Your registry is fine now because Spybot took care of the trace. Your helper at the PCHelpForums, told you that your logs are clean, so that is a good sign. I do not think it is necessary to back up your registry again.
-
Sorry Sonnenblumen, I was a bit blunt back there.

NotaViking
2010-01-30, 22:43
Yep, I'm happy that the registry is fine, it's purely the back-up that I'm asking about. If something happens and Spybot needs to rely on that back-up, I want to be sure that it's ok.

When you say that "the backup is not necessarily "infected"", it sounds like you're saying that it's not necessarily clean either.

However, all I'm asking for is your opinion and if your opinion is that there's no reason to do another back-up then that's fine. You know way more about how Spybot works than I do.

Thanks for your help.

drragostea
2010-02-01, 05:19
Well, let me clarify. What I was saying was that it does not mean the backup is infected. I would say it would be considered "infected" if you had a bunch of malware and more malware was being downloaded at that time, then your registry is definitely in a bad state.

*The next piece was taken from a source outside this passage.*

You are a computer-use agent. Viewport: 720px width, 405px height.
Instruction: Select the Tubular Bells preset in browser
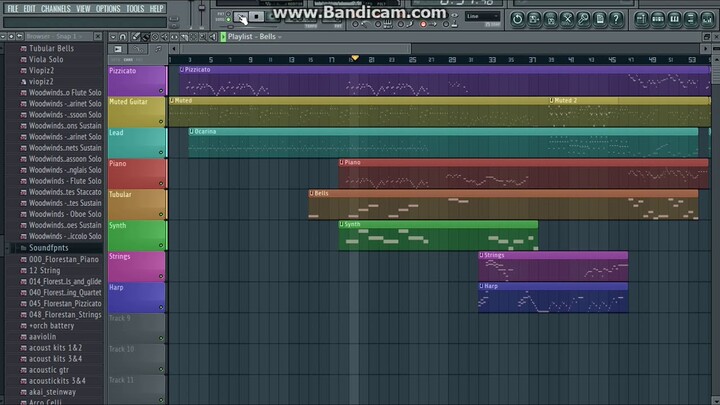[x=51, y=48]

...it sounds like you're saying that it's not necessarily clean either.
Oh, no. It would be clean, except you have the "trace" of this stealth rootkit.

My opinion: It might be a coincidence that this trace was found. Even if Spybot were to reuse the original copy of your registry, who said you cannot remove that registry key again with a scan? ; ]

For the time being, if Spybot is not picking anything up in it's scans it is a good sign.

I'm glad I was able to help. :oreo:

NotaViking
2010-02-01, 18:40
Ok, that's clearer to me now. Thanks for your help, it's really appreciated.

msstatedawg
2011-03-01, 23:57
Sonnenblumen, I seriously doubt keyloggers (especially the stealth ones) would be deliberately installed on new machines. Especially if you have purchased it from retailers such as the one that primarily serve the electronics (Best Buy, PC Richards, etc.).

How did you find out that a keylogger was hiding on your machine?

There is a discussion going on right now in the CISSP group on LinkedIn about this very subject. A guy using Vipre Antivirus was able to detect a keylogger preinstalled on a Samsung machine straight out of the box. Samsung, after repeated denials, has admitted to him that the keylogger is installed to monitor system performance and user behavior.